**TO DO:**
The records below are made of lines; count those holding the word "search" and give the number only.

**PROVIDED INFORMATION:**
···

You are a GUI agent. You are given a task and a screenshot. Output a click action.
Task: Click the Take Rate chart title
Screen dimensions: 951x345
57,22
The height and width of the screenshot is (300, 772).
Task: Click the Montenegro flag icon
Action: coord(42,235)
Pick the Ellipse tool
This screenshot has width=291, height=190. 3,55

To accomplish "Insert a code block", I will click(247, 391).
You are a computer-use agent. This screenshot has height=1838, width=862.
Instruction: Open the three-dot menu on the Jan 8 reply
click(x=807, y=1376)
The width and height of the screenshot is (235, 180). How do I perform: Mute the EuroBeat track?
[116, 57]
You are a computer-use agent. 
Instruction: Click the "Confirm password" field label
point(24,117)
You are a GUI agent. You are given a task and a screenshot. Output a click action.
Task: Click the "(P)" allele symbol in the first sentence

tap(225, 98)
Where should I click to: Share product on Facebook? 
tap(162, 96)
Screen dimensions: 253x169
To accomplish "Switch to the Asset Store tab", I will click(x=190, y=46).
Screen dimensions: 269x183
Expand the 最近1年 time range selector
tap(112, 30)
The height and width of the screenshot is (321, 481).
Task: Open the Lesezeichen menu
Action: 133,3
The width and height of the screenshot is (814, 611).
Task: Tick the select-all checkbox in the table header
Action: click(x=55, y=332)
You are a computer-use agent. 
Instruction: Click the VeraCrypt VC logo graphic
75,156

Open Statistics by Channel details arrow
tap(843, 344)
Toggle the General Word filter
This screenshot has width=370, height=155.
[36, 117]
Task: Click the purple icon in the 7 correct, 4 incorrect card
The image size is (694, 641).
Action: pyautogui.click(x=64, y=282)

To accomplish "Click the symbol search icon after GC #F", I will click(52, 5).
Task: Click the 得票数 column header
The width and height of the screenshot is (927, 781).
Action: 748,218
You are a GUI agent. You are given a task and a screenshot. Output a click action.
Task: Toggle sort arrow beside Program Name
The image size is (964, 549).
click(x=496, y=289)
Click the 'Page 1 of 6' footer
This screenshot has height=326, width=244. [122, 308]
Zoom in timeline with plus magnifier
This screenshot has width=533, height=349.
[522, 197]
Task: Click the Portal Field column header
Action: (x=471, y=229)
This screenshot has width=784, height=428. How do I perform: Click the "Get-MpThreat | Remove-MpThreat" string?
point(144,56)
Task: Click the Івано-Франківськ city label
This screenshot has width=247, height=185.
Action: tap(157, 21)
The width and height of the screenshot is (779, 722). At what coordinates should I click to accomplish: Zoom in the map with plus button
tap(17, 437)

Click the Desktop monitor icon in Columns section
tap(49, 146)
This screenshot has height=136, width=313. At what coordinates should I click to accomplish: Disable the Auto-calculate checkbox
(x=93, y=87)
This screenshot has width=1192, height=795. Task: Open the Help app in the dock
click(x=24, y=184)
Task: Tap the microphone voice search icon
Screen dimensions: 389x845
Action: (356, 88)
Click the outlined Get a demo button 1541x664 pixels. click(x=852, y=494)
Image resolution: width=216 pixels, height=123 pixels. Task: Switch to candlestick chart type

···

**THE COMPLETED TASK:**
2